━━ Testo di lettura
I politici di entrambi gli schieramenti celebrano la decisione non ufficiale, mentre monta la protesta ecologista per un progetto di sviluppo montano ormai vecchio e dall’impatto devastante
La notizia ha iniziato a rimpallare nei social media e nelle chat di gruppi ambientalisti giusto prima di Capodanno, per poi arrivare a un articolo trionfalistico de “Il Messaggero” del 31 dicembre. La Regione Lazio ha espresso un parere tecnico con una Valutazione di Incidenza positiva rispetto al progetto TSM2, “Terminillo Stazione Montana”, un complesso di nuovi impianti, piste, bacini per l’innevamento artificiale, rifugi. Non è una Valutazione di Impatto Ambientale classica, manca ancora il parere sull’impatto paesaggistico e si attende la formalizzazione del VIA da parte della regione. Certo però che si tratta di un parere tecnico pesante che fa presagire il peggio. Il progetto, da parte di politici di qualunque schieramento, è prospettato come un viatico per la crescita e il rilancio economico della zona del reatino.
Il Terminillo è un complesso montuoso appenninico composto da più cime tra cui la più elevata del Lazio, coi suoi oltre 2200 metri. Si trova a 20 chilometri da Rieti e a un centinaio di chilometri dalla capitale.
Dal piazzale del Verano, nel quartiere romano di San Lorenzo, se è un giorno limpido e guardi verso nord, vedi la sua cresta che si staglia all’orizzonte del cielo terso e ti pare quasi di toccarla. Il suo sviluppo turistico ebbe inizio durante il fascismo. Lo stesso Mussolini personalmente inneggiava e promuoveva il Terminillo come località turistica, utilizzandola come lo sfondo in cui costruire la narrazione tossica, maschilista e violenta dell’“uomo sportivo” che sciava a petto nudo (le foto sono in molti libri di storia) e performava nel suo ruolo dominante, per servire la società militare e patriarcale che il regime aveva costruito.
Proprio in quegli anni assume l’appellativo di “montagna dei romani” e in una Italia ancora sprovvista di autostrade, dove raggiungere le Alpi era un percorso lungo e complicato, il Terminillo diviene presto un luogo frequentato dall’alta borghesia capitolina. Negli anni del boom economico si trasforma invece in un luogo appetibile per classe media e così a partire dagli anni ‘70, le piccole località ai piedi della montagna vengono puntellate da alcuni futuribili e “densi” complessi residenziali di seconde case. La montagna mantiene due zone di impianti di risalita, Pian de’ Valli e Campostella, entrambe dalle dimensioni tutto sommato ridotte, rimangono ampi boschi di faggi e valloni intatti.
Negli anni ‘80 il turismo sciistico nella montagna reatina inizia un lento declino. Da un lato l’Autostrada del Sole rende le Alpi più vicine per i vacanzieri, dall’altro per i turisti domenicali l’Autostrada dei Parchi rende le località abruzzesi di Ovindoli o Campo Felice più facilmente raggiungibili da Roma, perché, per raggiungere il Terminillo non c’è una autostrada, ma solo la “lenta” via Salaria.
━━━━
━━ Dati forniti
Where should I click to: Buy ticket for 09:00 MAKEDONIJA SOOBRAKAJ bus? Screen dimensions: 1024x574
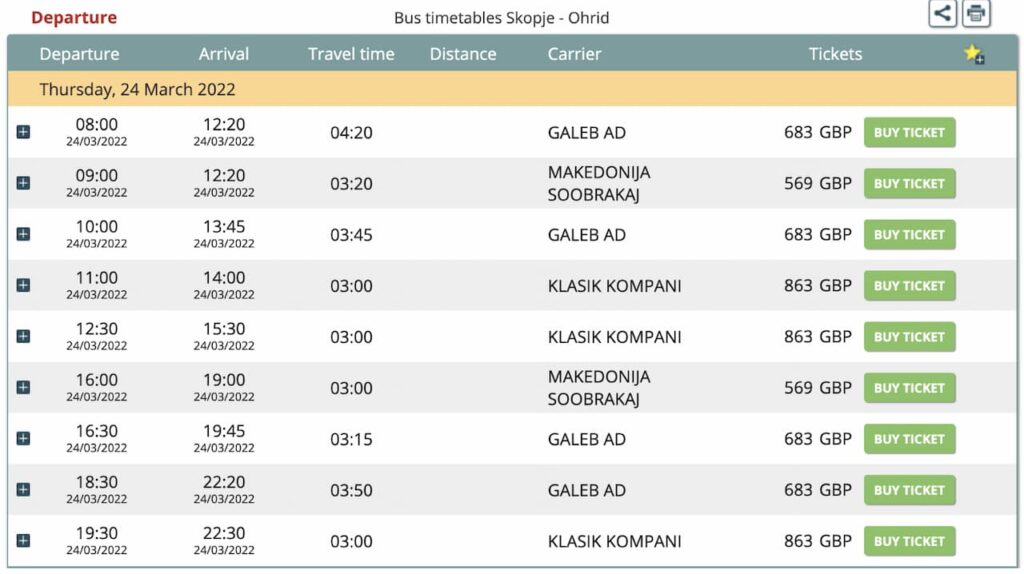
━━━━
* [Consegne]:
a. Stabilisca se ciascuna affermazione concorda con l'articolo sul Terminillo. Per ognuna risponda sì o no e citi alla lettera le parole decisive: (i) il Terminillo si trova a 20 chilometri da Rieti; (ii) il parere espresso dalla Regione Lazio è una Valutazione di Impatto Ambientale classica; (iii) un'autostrada collega Roma al Terminillo.
b. Prosegua l'articolo sul Terminillo a partire dall'ultima frase riportata.

* [Risposte per consegna]:
a.
(i) Sì: «Si trova a 20 chilometri da Rieti e a un centinaio di chilometri dalla capitale.»
(ii) No: «Non è una Valutazione di Impatto Ambientale classica»
(iii) No: «per raggiungere il Terminillo non c’è una autostrada, ma solo la “lenta” via Salaria.»

b.
Inoltre il cambiamento climatico avanza inesorabilmente e i giorni in cui si può sciare al Terminillo diminuiscono anno dopo anno. Viene pure portata la neve artificiale con costi e impatti esorbitanti, ma il “valore” della stazione sciistica continua a calare.
Forse proprio per l’alta presenza di seconde case di romani, la montagna però non si svuota. Il Terminillo era per molti aspetti un luogo in cui si poteva ripensare un certo tipo di sviluppismo turistico in montagna, liberandolo dalla religione dello sci da discesa e dell’impianto di risalita. Non fu così purtroppo, e nei tempi del governo regionale di Marrazzo prima e poi di Polverini viene avanzato un progetto di rinnovamento, ampliamento e collegamento tra le due aree degli impianti del Terminillo, il “Terminillo Stazione Montana”. Il progetto tuttavia non supera la Valutazione di Impatto ambientale nel 2015. La Provincia ci riprova ed è appunto la versione rinnovata dello stesso progetto che parrebbe essere stata approvata.
Il giornalista ed esperto di montagna Stefano Ardito ha scritto un duro intervento sulla questione sul propio blog: «Il TSM2 (“Terminillo Stazione Montana 2”) è uno sfascio ambientale gigantesco, […] Per capire la dimensione dello sfascio basta fare una passeggiata nei meravigliosi valloni dove dovrebbero sorgere piste e impianti, e sul crinale destinato a essere scavalcato. E poi immaginare, in questi ambienti oggi integri, 10 seggiovie, 7 tapis-roulant, 37 chilometri di nuove piste, 7 rifugi, 2 bacini per l’acqua necessaria all’innevamento artificiale».
I Tapis-roulant sono necessari perché le due zone di impianti di risalita non sono “naturalmente” collegabili e gli sciatori che vorranno muoversi dall’una all’altra dovranno fare gran uso di seggiovie ma anche, appunto di “nastri trasportatori”, alla faccia dello sport “naturale”.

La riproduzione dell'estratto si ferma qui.